Among all racial groups, African American men have the highest rate of prostate cancer, and their cancers exhibit more aggressive biology, leading to higher rates of death. Although systemic treatments have been developed for this disease, these are primarily palliative and additional treatment strategies need to be developed.

Recently, Runhua Liu, M.D., Ph.D., associate professor in the Department of Genetics, and her lab team have been focusing on developing new targeted therapeutics to improve the treatment of patients with advanced prostate cancer, including African American patients who have a particularly worse prognosis and whose tumors harbor more of an inflammatory and immune signature.

CD24, a cell-surface glycoprotein, is not expressed in normal prostate epithelial cells but is expressed in approximately 50% of prostate cancers and in 60-66% of African American prostate cancers. For humans and mice, CD24 expression is associated with prostate cancer metastasis, and for patients with prostate cancer, over-expression of CD24 is associated with tumor metastasis and poor prognosis. Notably, a CD24-p53 axis contributes to African American prostate cancer disparities. In addition, CD24 is the dominant innate immune checkpoint in human cancers and is a promising target for cancer immunotherapy. Thus, CD24 may have dual functions as a cell-intrinsic oncogene and an immune suppressor, and it is a potential therapeutic target for patients with metastatic, castration-resistant prostate cancers.

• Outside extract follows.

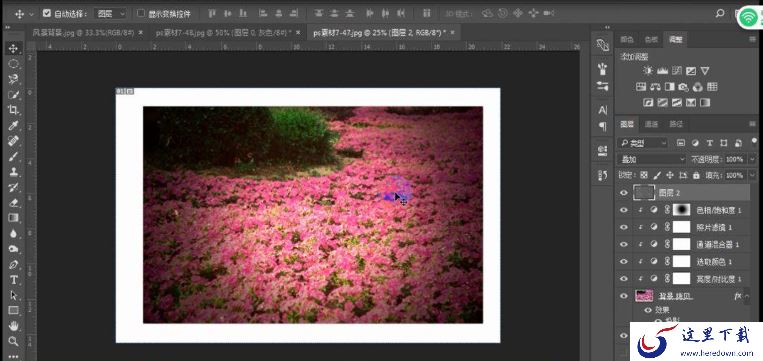Select the Eraser tool
Viewport: 763px width, 361px height.
point(14,202)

Dr. Liu and team have proposed that targeting the CD24-p53 axis is an effective therapy for metastatic castration-resistant prostate cancer and have received R01 funding from the National Institutes of Health and the National Cancer Institute to study this therapy. Their proposed work is expected to establish CD24 as a new therapeutic target and to demonstrate a new therapy that meets the needs of patients with metastatic castration-resistant prostate cancer, especially in African American men.